◆ **What needs to be done**: Everything from the line with "Task: Check the *HIDDEN partition checkbox" to the line with "You are a GUI" in the listing below, both lines included, needs to be copied exactly, apart from the pictures.

◆ **Recorded information**:
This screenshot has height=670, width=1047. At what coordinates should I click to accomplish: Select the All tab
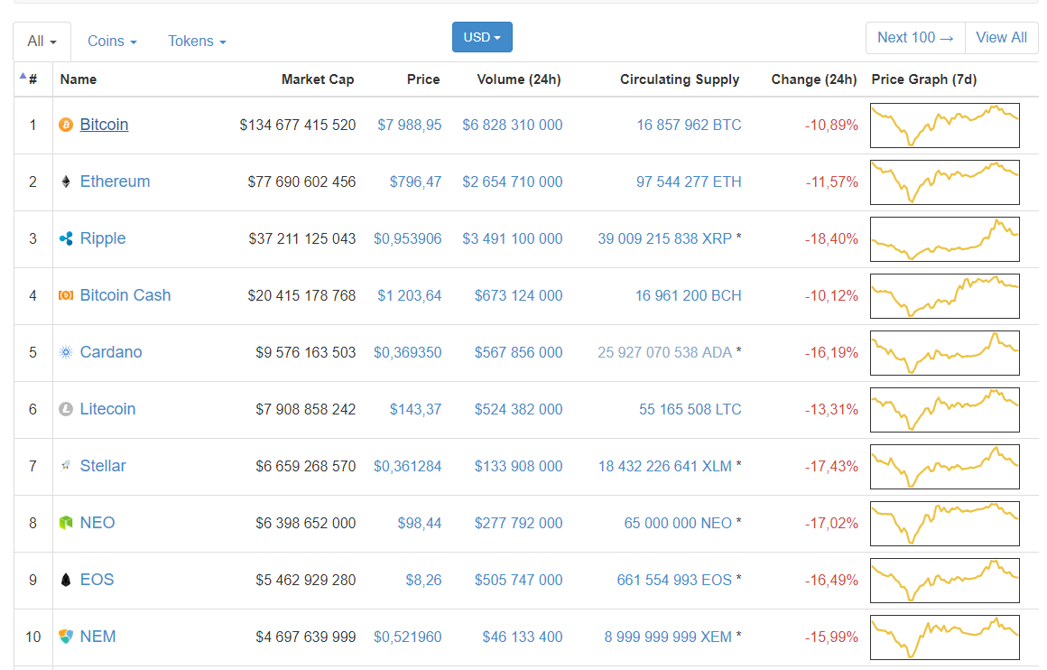pos(42,42)
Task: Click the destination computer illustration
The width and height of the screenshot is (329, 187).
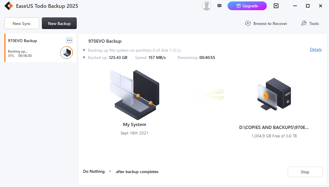Action: [274, 94]
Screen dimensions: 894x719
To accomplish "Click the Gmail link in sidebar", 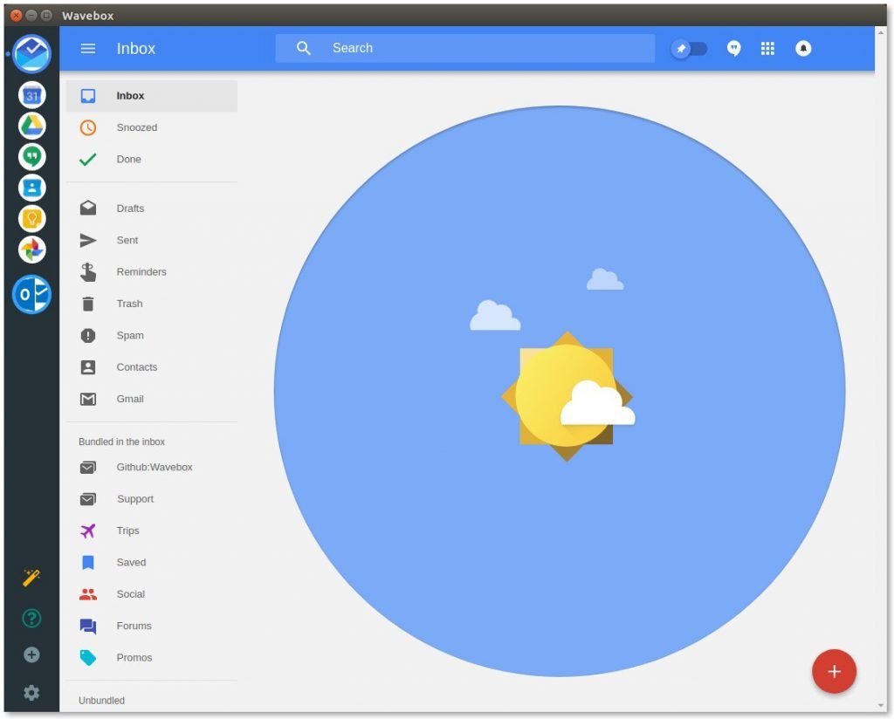I will point(130,399).
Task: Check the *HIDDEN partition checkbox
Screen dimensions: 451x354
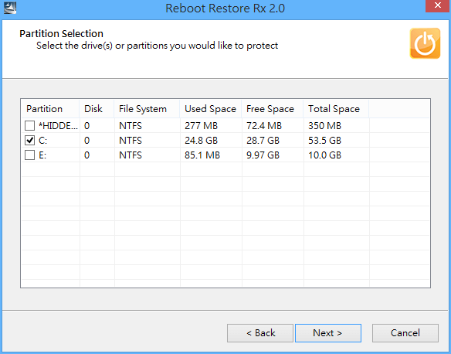Action: coord(29,125)
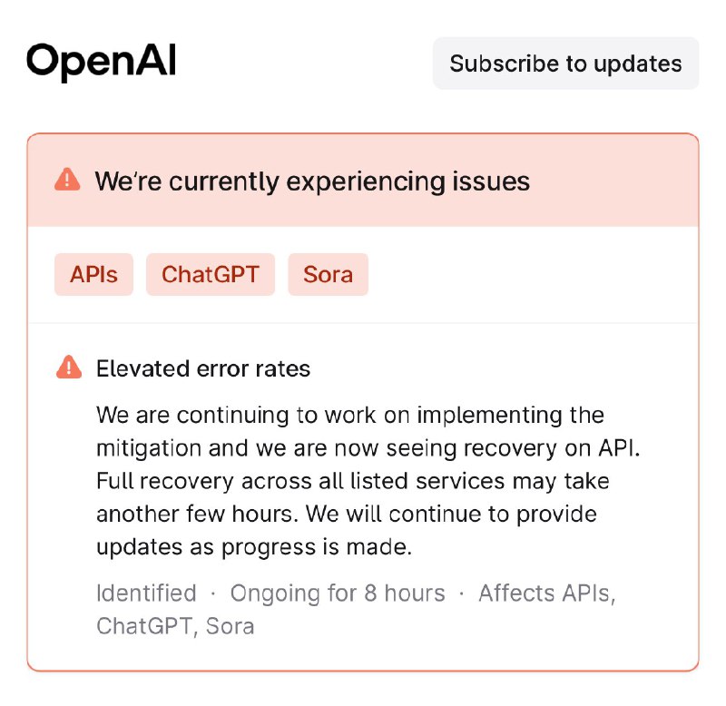Click the "We're currently experiencing issues" heading
Screen dimensions: 726x706
coord(312,181)
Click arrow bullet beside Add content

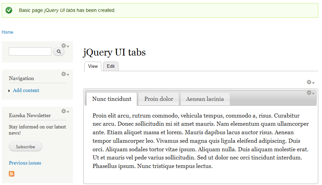9,91
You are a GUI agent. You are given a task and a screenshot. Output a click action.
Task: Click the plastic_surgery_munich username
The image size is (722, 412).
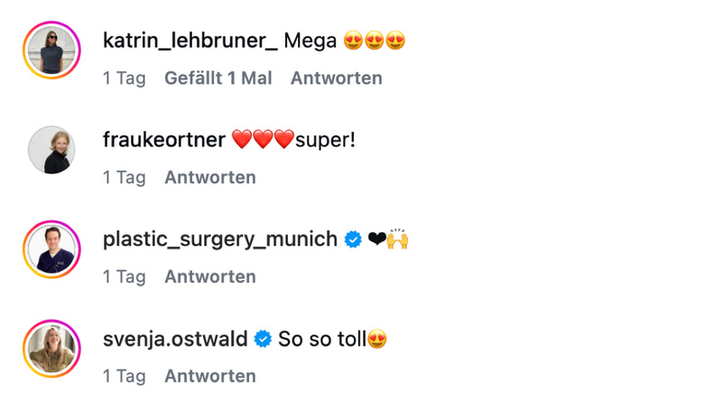pos(220,239)
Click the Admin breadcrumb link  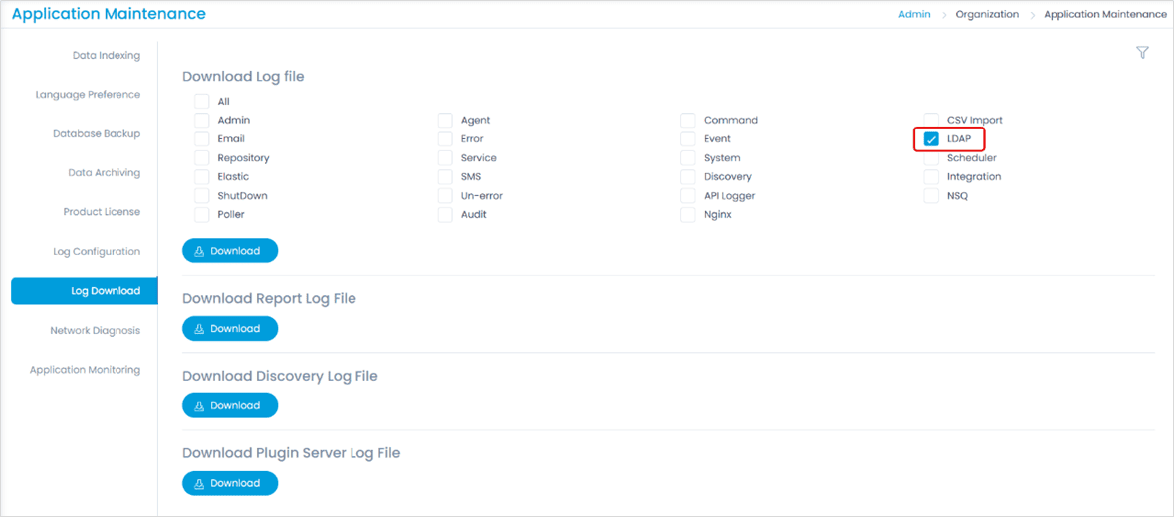[x=914, y=15]
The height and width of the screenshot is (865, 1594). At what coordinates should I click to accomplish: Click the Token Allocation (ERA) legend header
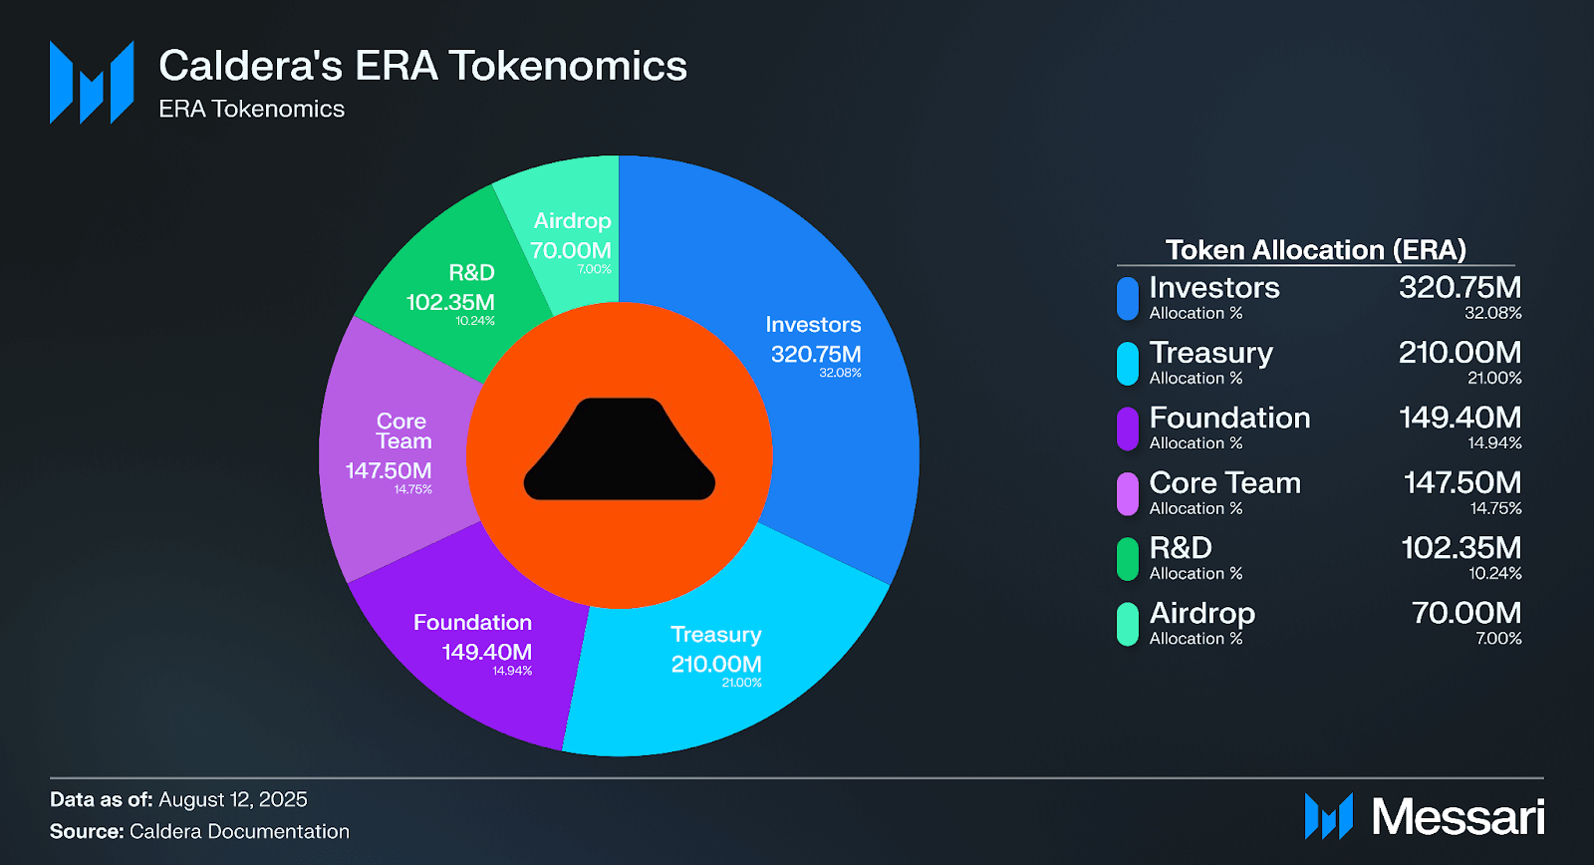pyautogui.click(x=1315, y=249)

◆ **Answer space**:
Task: Check the *HIDDEN partition checkbox
Screen dimensions: 451x354
Action: coord(29,125)
Click the "We're currently experiencing issues" heading
Screen dimensions: 726x706
coord(312,181)
Click arrow bullet beside Add content

9,91
You are a GUI agent. You are given a task and a screenshot. Output a click action.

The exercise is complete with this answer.